§ TASK INSTRUCTIONS
Look through the records below for the word "last". Report how many lines have it, and only that number.

[Pixel coordinate grounding data]
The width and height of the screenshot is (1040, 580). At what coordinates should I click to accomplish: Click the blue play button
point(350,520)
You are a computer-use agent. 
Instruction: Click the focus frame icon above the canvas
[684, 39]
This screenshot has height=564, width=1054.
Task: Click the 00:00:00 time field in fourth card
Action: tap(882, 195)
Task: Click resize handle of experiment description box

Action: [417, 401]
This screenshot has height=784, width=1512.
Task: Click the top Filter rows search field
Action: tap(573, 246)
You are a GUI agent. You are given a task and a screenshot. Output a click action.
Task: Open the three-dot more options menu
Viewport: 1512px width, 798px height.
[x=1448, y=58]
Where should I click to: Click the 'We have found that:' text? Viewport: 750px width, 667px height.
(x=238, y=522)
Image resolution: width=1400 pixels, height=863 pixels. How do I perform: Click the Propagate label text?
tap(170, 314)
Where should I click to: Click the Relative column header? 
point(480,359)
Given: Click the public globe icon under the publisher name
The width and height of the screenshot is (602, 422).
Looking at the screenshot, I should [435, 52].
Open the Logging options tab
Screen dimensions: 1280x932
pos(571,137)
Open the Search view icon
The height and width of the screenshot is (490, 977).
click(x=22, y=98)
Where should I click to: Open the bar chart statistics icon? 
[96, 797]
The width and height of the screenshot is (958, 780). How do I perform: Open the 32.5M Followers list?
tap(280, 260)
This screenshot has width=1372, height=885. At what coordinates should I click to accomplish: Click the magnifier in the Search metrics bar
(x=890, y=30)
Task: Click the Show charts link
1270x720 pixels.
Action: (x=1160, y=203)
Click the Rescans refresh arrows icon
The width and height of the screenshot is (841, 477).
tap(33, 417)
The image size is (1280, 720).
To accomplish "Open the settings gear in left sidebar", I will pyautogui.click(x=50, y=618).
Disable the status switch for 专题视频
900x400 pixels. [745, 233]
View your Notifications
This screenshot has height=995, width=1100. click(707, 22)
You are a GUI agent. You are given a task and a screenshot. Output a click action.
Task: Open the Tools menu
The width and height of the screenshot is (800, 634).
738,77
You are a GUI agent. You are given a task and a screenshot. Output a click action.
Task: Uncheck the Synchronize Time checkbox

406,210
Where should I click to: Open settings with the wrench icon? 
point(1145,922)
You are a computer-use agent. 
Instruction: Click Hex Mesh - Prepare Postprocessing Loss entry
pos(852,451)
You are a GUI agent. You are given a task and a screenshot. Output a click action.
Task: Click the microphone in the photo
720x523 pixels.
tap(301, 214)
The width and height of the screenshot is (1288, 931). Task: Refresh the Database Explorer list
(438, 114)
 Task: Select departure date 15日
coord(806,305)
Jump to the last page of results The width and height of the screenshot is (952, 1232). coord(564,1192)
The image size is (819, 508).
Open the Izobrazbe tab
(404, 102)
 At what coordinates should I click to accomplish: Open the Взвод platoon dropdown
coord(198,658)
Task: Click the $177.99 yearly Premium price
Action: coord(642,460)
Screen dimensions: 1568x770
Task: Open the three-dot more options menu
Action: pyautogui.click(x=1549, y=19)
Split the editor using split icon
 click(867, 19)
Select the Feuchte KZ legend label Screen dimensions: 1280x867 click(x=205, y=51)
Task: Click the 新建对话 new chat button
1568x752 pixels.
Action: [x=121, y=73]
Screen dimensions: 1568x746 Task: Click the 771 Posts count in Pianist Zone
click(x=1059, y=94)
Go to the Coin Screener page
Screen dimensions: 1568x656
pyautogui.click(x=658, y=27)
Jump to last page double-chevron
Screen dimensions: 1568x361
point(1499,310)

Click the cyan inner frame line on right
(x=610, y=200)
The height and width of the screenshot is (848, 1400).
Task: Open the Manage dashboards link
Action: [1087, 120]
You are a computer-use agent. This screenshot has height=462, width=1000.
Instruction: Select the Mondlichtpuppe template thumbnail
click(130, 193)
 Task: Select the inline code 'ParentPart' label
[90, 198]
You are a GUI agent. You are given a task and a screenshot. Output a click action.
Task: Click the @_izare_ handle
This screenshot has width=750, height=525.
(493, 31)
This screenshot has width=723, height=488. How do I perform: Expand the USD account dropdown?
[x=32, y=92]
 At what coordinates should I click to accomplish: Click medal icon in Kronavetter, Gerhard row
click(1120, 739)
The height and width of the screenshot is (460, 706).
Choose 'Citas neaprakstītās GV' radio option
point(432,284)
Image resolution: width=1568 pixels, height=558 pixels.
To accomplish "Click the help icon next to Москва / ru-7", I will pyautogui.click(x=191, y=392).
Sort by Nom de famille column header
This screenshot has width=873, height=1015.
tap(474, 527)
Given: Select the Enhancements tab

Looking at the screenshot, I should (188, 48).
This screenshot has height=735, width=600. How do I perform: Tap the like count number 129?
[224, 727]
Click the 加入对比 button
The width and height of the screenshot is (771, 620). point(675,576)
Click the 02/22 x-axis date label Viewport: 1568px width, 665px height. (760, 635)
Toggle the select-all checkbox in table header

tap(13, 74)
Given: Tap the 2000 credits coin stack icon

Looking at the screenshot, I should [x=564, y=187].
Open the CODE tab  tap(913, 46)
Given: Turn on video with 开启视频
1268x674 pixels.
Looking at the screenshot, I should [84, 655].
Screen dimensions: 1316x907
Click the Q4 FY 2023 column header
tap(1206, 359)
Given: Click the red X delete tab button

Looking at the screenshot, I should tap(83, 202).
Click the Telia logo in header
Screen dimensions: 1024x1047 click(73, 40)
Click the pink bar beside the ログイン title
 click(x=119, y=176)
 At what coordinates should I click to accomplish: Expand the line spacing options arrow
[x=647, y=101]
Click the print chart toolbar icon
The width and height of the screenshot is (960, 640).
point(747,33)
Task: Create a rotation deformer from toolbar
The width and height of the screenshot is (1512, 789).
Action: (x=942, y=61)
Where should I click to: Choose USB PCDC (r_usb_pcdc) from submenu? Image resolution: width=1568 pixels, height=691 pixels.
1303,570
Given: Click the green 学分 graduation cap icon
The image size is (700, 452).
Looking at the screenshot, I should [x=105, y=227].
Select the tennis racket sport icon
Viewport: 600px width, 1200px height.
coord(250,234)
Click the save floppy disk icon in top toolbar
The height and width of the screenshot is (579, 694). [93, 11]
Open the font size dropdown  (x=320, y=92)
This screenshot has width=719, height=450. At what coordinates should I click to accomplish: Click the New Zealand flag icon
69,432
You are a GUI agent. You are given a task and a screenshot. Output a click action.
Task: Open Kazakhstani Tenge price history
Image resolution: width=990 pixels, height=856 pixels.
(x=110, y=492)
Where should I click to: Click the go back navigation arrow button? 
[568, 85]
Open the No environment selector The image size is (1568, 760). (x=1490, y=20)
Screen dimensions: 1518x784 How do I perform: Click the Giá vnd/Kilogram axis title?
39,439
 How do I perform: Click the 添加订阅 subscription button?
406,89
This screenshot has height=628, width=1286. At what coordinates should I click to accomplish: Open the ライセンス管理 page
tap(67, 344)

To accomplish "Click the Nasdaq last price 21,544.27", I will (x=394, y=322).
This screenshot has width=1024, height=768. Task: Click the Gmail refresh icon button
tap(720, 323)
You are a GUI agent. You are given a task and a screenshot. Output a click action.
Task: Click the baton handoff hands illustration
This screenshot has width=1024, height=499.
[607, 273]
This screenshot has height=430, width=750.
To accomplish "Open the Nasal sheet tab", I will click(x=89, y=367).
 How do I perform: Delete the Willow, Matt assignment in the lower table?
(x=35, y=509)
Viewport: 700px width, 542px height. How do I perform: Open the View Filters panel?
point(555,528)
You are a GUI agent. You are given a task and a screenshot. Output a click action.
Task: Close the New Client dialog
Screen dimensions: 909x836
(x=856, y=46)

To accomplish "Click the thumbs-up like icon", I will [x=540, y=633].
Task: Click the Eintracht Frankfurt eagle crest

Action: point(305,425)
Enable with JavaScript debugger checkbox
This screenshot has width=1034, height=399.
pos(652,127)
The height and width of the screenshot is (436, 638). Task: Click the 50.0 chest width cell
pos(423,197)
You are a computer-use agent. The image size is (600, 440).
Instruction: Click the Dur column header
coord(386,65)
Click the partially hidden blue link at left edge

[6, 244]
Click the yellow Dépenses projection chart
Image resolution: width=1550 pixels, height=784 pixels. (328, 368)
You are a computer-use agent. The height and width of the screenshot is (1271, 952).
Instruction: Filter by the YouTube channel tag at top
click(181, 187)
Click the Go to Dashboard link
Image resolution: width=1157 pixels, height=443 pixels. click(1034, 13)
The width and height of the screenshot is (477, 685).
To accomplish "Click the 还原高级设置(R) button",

§ OUTPUT FOR THIS EXERCISE
3